Dengan langkah-langkah
tersebut, diharapkan penyusunan kurikulum akan lebih realistis, karena didasari
oleh kenyataan yang diharapkan.
7. Model Action Research Yang Sistematis
Model kurikulum ini didasarkan pada asumsi bahwa
perkembangan kurikulum merupakan perubahan sosial. Hal itu mencakup suatu
proses yang melibatkan kepribadian orangtua, siswa, guru, struktur sistem
sekolah, pola hubungan pribadi dan kelompok dari sekolah dan masyarakat. Sesuai
dengan asumsi tersebut model ini menekankan pada tiga hal: hubungan individu,
sekolah dan organisasi masyarakat, serta wibawa dari pengetahuan profesional.
Kurikulum dikembangkan dalam konteks harapan
warga masyarakat, para orangtua, tokoh masyarakat, pengusaha, siswa, guru, dan
lain-lain, mempunyai pandangan tentang bagaimana pendidikan, bagaimana anak
belajar, dan bagaimana peranan kurikulum dalam pendidikan dan pengajaran.
Penyusunan kurikulum harus memasukkan pandangan dan harapan-harapan masyarakat,
dan salah satu cara untuk mencapai hal itu adalah dengan prosedur action
research. Langkah-langkahnya:
a) Adanya problem proses belajar mengajar di sekolah yang perlu diteliti
b) Mencari sebab-sebab terjadinya problem dan sekaligus dicari pemecahannya.

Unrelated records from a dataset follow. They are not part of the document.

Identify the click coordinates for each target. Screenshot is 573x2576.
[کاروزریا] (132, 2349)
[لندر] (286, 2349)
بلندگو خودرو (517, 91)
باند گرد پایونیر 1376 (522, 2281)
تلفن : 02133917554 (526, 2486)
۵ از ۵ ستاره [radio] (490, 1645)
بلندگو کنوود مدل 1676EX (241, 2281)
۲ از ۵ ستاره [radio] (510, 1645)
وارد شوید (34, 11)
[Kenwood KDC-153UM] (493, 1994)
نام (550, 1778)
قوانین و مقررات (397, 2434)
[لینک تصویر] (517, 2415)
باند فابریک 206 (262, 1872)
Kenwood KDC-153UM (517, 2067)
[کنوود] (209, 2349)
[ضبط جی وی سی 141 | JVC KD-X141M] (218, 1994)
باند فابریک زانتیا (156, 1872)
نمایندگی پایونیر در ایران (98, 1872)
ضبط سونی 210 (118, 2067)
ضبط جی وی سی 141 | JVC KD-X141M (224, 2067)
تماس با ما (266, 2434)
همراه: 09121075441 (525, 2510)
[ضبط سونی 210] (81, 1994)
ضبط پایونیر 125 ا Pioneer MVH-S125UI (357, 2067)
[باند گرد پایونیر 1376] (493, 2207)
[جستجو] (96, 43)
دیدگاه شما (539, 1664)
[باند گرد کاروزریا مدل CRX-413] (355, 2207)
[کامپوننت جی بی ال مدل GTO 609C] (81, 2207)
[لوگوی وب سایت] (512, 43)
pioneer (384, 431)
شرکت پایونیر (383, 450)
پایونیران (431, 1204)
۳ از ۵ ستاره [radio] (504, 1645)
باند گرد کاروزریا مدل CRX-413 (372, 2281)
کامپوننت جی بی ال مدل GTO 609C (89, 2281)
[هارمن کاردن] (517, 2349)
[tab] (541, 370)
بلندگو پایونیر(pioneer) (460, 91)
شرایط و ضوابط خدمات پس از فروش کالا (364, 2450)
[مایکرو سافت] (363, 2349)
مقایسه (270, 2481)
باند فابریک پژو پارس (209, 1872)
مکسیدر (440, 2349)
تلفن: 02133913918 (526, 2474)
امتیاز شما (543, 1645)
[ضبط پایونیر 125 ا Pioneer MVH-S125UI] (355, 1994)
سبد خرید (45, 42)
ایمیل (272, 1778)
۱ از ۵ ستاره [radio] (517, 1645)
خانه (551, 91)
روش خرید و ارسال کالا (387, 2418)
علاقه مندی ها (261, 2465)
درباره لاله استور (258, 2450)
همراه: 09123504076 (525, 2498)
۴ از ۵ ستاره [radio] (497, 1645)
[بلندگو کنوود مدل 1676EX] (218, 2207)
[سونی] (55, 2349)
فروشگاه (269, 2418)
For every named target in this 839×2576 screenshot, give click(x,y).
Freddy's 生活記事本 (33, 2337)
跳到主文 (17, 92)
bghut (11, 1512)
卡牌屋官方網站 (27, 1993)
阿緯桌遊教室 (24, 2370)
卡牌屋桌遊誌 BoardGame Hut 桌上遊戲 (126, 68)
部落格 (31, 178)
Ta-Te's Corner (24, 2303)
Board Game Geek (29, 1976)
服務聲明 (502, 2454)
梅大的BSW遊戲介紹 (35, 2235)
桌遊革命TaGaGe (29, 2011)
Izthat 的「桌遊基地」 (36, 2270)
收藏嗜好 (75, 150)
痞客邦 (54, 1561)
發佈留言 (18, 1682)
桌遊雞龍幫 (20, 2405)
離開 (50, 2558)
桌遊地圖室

Kemudian menentukan putusan apa yang perlu diambil sehubungannya dengan masalah
yang timbul tersebut
c) Melaksanakan putusan yang telah diambil.
B. Analisis
Terhadap Model-Model Pengembangan Kurikulum
Ada
tiga faktor yang digunakan untuk menganalisis model-model pengembangan menurut Zainal Arifin (2011) dalam bukunya
Konsep dan Model Pengembangan Kurikulum, yaitu :
a)
Penekanan pada suatu titik pandangan
tertentu.
b) Keuntungan-keuntungan yang diperoleh melalui
model tersebut
c)
Kekurangan-kekurangannya.
Pada
model administratif penekanan diberikan pada orang-orang yang terlibat dalam
pengembangan kurikulum dengan uraian tugas dan fungsinya masing-masing,
disamping pengarahan kegiatan yang bercirikan dari atas ke bawah. Kekurangannya
terletak pada kurangnya dampak perubahan kurikulum, karena hasil kegiatannya
seolah-olah dilaksanakan dari atas tanpa memperhatikan people change.
Titik
pandangan model dari bawah diletakkan pada pengembangan kurikulum yang
diselenggarakan secara demokratis yaitu dari bawah. Keuntungannya yaitu proses
pengambilan keputusan terletak pada para pelaksana, mengikutsertakan banyak
pihak dari bawah, yaitu guru-guru. Berdasarkan hal itu, maka terbukalah tirai
broken front sebagaimana lazim ditemui apabila pembaruan kurikulum disodorkan
dari atas. Kekurangan yang paling menonjol model ini mengabaikaan segi teknis
dan professional tentang kurikulum.
Model
demonstrasi jelas mengutamakan pemberian contoh dan teladan yang baik dengan
harapan agar yang didemonstrasikan akan diadopsi oleh guru/sekolah lain.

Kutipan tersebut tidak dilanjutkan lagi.